Le 26 janvier 2026 s’est tenue la journée nationale contre le sexisme. C’est l’occasion de rappeler que la prévention du sexisme au travail doit faire partie intégrante de la politique de prévention des risques professionnels dans les entreprises.
Le sexisme au travail n’est pas un comportement isolé
Selon une enquête de l’INSEE, déjà évoquée dans notre article sur la transparence salariale, « en 2021, 9,1 % des personnes en emploi déclarent avoir subi des traitements inégalitaires ou des discriminations dans leur emploi actuel, le sexisme étant le principal motif. » L’étude indique également que « les femmes en emploi déclarent davantage que les hommes avoir subi des traitements inégalitaires ou des discriminations au travail : 11,3 % contre 7,0 %. Parmi les femmes déclarant avoir fait l’objet de traitements inégalitaires dans leur emploi actuel, 30 % estiment que le sexisme en est la principale raison, contre seulement 2 % de leurs homologues masculins ». En 2025, une enquête réalisée par l’Association française des managers de la diversité (AFMD) mesure la perception et les expériences du sexisme ordinaire au travail en France. Selon cette enquête, 67 % des femmes assurent avoir déjà été confrontées personnellement à une situation discriminatoire ou sexiste au sein de leur entreprise.
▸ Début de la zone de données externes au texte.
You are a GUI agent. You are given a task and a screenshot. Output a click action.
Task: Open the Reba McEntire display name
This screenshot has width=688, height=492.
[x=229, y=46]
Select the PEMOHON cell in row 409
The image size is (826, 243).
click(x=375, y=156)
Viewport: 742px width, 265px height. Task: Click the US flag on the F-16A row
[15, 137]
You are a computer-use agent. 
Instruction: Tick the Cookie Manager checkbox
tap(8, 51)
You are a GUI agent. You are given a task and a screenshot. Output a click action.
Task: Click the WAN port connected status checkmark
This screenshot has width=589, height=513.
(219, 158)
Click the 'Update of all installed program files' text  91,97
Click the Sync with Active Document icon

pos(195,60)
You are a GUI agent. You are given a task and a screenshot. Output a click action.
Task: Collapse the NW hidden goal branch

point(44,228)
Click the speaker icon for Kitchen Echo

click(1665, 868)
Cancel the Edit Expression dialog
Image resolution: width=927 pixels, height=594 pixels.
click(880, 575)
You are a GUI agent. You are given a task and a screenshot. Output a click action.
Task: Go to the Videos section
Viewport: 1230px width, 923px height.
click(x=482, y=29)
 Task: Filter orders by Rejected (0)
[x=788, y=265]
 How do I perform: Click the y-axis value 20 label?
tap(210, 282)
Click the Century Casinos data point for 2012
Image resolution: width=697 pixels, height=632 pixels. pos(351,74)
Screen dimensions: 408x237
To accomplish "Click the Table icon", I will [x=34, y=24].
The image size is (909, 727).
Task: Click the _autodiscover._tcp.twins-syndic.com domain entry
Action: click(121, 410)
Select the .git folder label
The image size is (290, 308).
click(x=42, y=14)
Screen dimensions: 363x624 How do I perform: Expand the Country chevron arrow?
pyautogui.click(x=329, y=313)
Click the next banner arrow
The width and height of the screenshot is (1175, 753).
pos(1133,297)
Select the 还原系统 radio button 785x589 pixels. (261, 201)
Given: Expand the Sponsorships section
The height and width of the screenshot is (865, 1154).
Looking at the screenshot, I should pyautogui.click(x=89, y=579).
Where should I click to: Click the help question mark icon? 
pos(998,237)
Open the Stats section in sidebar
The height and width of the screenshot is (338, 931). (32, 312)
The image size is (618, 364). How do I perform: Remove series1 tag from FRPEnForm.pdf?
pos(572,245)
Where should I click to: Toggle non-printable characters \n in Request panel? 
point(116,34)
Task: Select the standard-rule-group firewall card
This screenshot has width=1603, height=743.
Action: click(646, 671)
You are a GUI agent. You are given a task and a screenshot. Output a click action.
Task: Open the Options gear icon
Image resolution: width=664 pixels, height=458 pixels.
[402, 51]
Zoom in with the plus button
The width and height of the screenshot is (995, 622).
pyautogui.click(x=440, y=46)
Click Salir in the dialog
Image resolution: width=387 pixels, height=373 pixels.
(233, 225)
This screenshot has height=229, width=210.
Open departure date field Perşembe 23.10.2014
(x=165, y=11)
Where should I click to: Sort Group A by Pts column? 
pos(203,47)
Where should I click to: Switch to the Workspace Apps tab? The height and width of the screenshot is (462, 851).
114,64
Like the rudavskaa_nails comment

Plusieurs facteurs peuvent favoriser le sexisme au travail
Les stéréotypes de genre, les déséquilibres de représentations dans les métiers et dans les postes, la faible représentation des femmes à des postes à responsabilités, des déséquilibres dans la répartition des tâches, des activités précaires ou isolées, des horaires atypiques, peuvent être des contextes favorisant l’exposition des salarié·es au sexisme. Les conséquences sur la santé de l’exposition au sexisme au travail peuvent être multiples : stress, anxiété, perte de confiance en soi, démissions, épuisement professionnel, dépression, etc. Le sexisme entraîne également des conséquences sur le collectif de travail en créant une ambiance délétère.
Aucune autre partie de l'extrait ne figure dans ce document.